[Exercise material Boundary: Start]

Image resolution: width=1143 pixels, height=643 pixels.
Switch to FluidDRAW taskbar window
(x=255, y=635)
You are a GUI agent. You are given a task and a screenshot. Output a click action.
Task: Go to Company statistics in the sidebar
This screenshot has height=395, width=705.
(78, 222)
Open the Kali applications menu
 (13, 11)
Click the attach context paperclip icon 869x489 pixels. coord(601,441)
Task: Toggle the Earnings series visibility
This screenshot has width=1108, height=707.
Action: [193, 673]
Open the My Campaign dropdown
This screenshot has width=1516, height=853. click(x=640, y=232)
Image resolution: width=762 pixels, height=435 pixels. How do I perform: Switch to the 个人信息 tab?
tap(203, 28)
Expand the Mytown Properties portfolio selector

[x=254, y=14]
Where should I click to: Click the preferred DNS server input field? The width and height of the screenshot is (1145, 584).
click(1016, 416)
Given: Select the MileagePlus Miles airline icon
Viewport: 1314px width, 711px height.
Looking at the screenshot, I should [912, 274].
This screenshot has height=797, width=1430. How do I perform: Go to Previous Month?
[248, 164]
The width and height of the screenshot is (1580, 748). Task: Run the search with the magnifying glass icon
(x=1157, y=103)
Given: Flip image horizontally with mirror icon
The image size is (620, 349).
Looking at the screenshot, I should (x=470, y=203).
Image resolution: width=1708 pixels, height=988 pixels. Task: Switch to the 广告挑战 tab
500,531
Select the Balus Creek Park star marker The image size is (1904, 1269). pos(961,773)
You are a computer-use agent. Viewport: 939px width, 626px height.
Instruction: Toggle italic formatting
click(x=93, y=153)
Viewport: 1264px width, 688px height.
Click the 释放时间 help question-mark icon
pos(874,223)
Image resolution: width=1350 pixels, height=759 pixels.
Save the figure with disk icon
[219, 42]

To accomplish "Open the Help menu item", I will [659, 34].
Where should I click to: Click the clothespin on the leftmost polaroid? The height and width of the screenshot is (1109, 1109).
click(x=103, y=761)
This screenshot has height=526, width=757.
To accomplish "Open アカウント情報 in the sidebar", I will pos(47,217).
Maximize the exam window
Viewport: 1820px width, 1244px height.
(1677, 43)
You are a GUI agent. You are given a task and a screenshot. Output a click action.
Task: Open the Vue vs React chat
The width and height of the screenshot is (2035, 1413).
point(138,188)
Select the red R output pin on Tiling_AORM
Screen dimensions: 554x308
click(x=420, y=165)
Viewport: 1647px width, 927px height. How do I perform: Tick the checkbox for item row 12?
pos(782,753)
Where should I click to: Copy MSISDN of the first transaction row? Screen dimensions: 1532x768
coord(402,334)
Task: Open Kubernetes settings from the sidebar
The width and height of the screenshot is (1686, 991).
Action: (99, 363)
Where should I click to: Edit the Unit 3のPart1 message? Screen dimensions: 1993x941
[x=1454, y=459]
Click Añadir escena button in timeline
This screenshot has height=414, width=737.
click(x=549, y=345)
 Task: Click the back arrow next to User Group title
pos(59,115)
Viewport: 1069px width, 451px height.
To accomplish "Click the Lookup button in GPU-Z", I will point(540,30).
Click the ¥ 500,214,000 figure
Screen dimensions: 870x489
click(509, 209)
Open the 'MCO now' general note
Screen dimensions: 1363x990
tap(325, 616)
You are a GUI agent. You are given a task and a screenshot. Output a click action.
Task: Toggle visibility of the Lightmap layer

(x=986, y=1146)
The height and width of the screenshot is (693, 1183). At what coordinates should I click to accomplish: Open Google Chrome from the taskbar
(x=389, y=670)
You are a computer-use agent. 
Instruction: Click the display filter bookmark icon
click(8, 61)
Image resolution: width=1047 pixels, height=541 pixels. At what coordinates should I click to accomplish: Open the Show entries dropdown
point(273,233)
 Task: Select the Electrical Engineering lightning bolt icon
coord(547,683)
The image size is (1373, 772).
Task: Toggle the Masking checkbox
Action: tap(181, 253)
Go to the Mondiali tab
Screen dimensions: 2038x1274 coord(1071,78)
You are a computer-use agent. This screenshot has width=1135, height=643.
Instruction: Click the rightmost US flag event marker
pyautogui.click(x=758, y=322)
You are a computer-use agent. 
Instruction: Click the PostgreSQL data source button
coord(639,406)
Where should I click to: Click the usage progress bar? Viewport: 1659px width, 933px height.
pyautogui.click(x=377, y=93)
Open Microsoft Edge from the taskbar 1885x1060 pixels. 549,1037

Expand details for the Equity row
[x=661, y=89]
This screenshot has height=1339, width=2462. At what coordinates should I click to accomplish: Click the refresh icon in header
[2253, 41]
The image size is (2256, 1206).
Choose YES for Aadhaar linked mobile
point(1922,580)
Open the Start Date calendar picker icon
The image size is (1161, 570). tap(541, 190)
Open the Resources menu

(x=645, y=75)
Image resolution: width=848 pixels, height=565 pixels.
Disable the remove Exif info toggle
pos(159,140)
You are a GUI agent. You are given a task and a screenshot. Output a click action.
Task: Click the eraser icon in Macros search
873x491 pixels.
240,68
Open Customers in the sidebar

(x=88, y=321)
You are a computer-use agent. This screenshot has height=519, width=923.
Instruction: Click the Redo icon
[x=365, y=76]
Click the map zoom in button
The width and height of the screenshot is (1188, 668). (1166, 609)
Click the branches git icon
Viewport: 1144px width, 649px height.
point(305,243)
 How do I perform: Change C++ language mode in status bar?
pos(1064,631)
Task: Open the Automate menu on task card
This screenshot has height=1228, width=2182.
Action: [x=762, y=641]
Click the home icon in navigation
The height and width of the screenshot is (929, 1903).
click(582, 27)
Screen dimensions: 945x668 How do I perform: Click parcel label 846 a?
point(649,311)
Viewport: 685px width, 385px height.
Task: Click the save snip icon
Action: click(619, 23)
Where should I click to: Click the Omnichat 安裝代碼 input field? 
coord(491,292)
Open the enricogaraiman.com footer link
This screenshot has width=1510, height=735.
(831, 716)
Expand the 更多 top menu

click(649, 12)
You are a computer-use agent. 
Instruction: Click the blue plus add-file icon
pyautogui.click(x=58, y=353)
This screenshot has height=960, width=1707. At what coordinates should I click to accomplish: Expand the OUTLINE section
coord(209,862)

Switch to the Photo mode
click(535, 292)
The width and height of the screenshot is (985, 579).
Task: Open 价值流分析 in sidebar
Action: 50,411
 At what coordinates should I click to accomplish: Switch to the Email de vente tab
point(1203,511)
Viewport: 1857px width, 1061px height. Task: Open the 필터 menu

[Exercise material Boundary: End]

▸ **Task description**:
Quote exactly the first line of the entries and every line after it, stopping with the line that contains "Task: Go to Company statistics in the sidebar".

▸ **Output of the task**:
Image resolution: width=1143 pixels, height=643 pixels.
Switch to FluidDRAW taskbar window
(x=255, y=635)
You are a GUI agent. You are given a task and a screenshot. Output a click action.
Task: Go to Company statistics in the sidebar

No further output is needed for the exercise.